# Arena bound



## Granite2020 (Jul 2, 2020)

I bought a 5 year old MFT in Oct 2019. I took him horse camping and he did great. I took him to a dressage trainer for 5 months. Now he is a dream horse in an arena and a nervous wreck on the trails. Is there a thing where a horse will become unwilling to work outside of an arena?


----------



## ChieTheRider (May 3, 2017)

Subbing. You can work mine bridleless in the arena but if we go out on the trails its the Kentucky Derby.


----------



## Horsef (May 1, 2014)

Does he behave the same if he is with other horses out on trails or does he only get scared when he is alone? Was there a specific horse that he is friends with at the camp?


----------



## Granite2020 (Jul 2, 2020)

Horsef said:


> Does he behave the same if he is with other horses out on trails or does he only get scared when he is alone? Was there a specific horse that he is friends with at the camp?


I took him trail riding this weekend with an experienced horse friend. 2 days and 3 rides later, he is once again the lovely horse I had before he spent all that time training in an arena. It was sort of like rebooting a computer.


----------



## Aprilswissmiss (May 12, 2019)

I was refraining from posting here because I wanted to see others' responses before I threw my potentially less-educated one in. I do see your last post that he has turned back into the lovely horse you knew before training (which is awesome!), but I figured I would add this in case it helps you in the future (should he get re-wound for any reason) or helps other people reading.

In my experience... Dressage-trained horses, since often ridden with perpetual contact, learn to hold onto that contact emotionally and depend on it for every single action they take. They learn to depend heavily on structure and instruction. And then when you let them go, they go "What?? What do you mean you're not telling me what to do with my feet every single step of the way? What am I supposed to do?" and they turn into a big ball of uncontrolled nerves. I have seen it myself when (some) high-strung and high-level dressage horses have the reins dropped in the first few minutes of a ride, they go "_What??_" and run around with their heads flinging around looking for the contact and the guidance.

In the arena, you could work on relaxation and letting him go on a loose rein (will attach a video below). That might help before he even gets to the trail. If he gets to the trail and starts wigging out, you could ask him to ride just like you would in the arena - a half-pass here, a collected walk there, etc. It might give him the structure he's looking for.

The buddy he had on those trail rides for the last couple days could be exactly what he needed to re-teach him how to unwind.


----------

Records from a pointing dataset
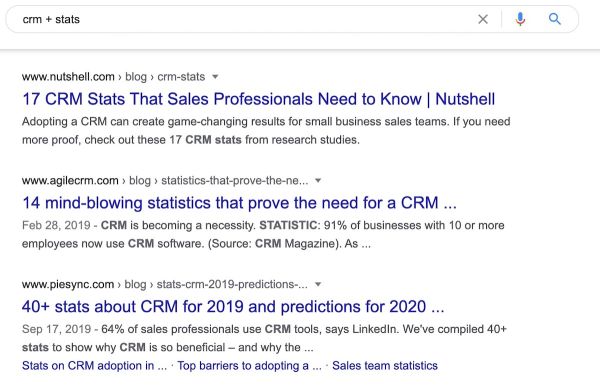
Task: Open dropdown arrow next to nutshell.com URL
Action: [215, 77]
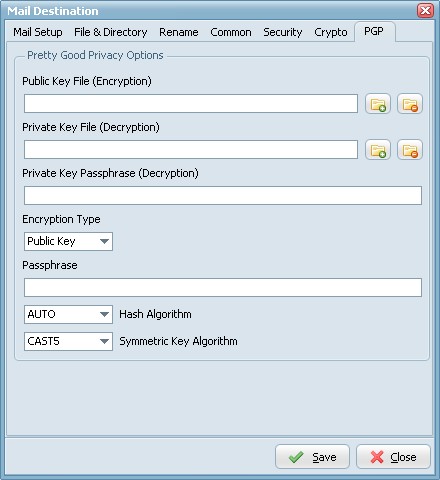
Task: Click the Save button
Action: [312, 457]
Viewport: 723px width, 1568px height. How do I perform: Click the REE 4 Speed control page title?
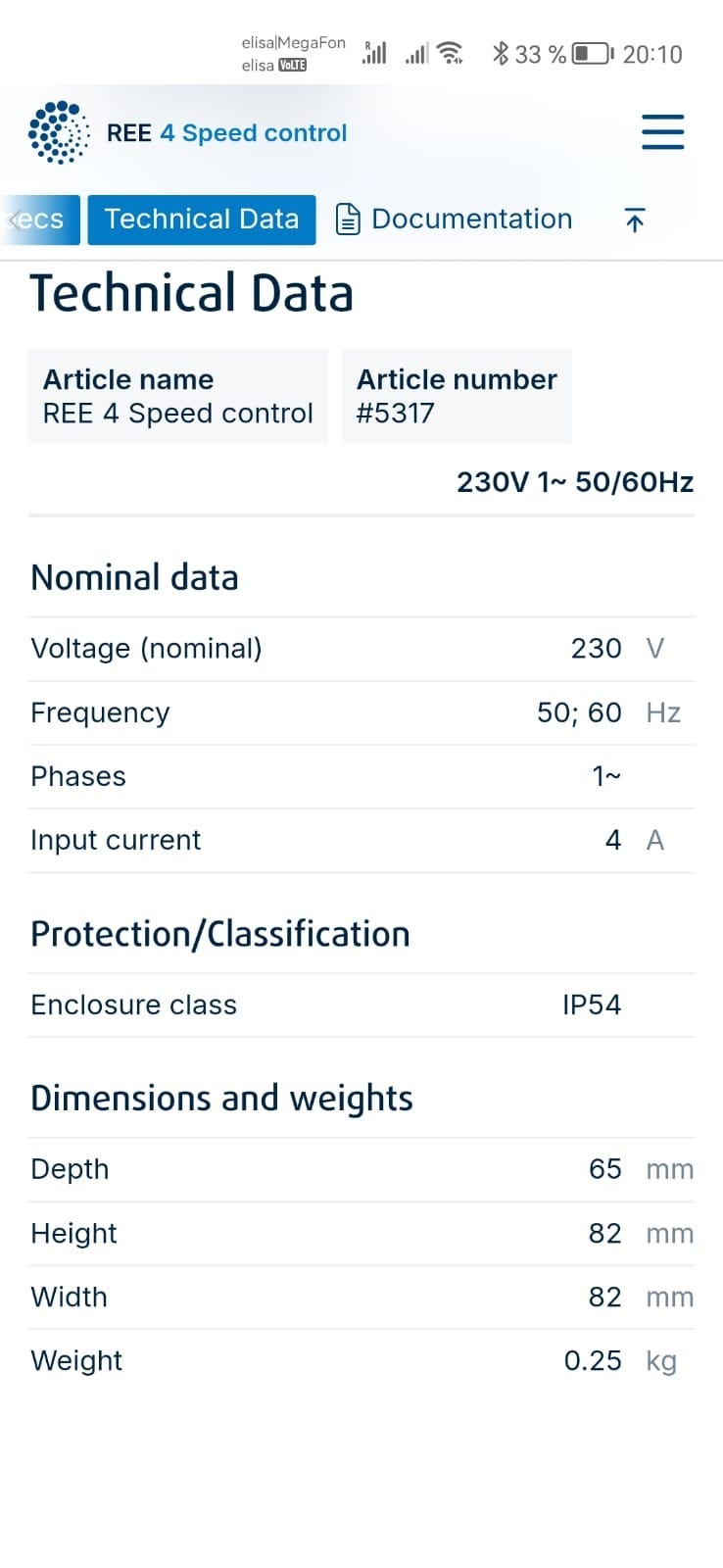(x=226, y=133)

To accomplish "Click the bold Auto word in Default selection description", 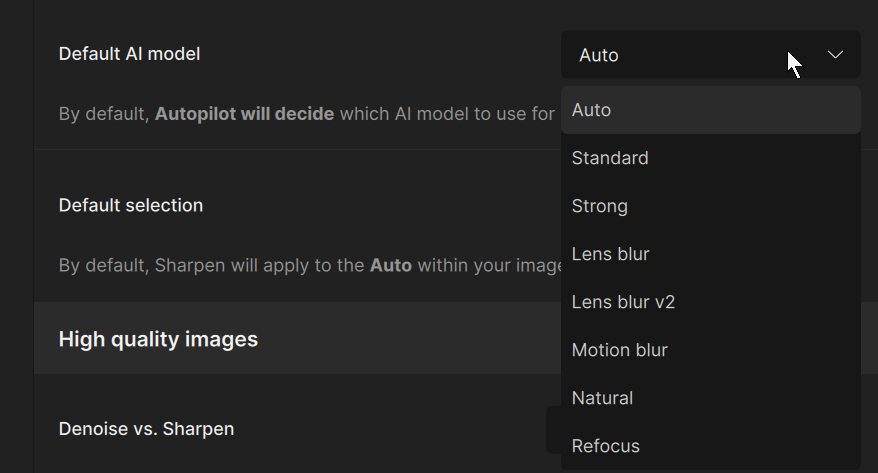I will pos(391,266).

§ TASK DIRECTIONS
Edit the thread about a horse that does well only in the arena: write it out again starting at "I took him trail" and ending at "other people reading.", with "lovely horse" changed to "sweet horse". Work only from the thread to answer.

§ ANSWER FOR THE TASK
I took him trail riding this weekend with an experienced horse friend. 2 days and 3 rides later, he is once again the sweet horse I had before he spent all that time training in an arena. It was sort of like rebooting a computer.


----------



## Aprilswissmiss (May 12, 2019)

I was refraining from posting here because I wanted to see others' responses before I threw my potentially less-educated one in. I do see your last post that he has turned back into the sweet horse you knew before training (which is awesome!), but I figured I would add this in case it helps you in the future (should he get re-wound for any reason) or helps other people reading.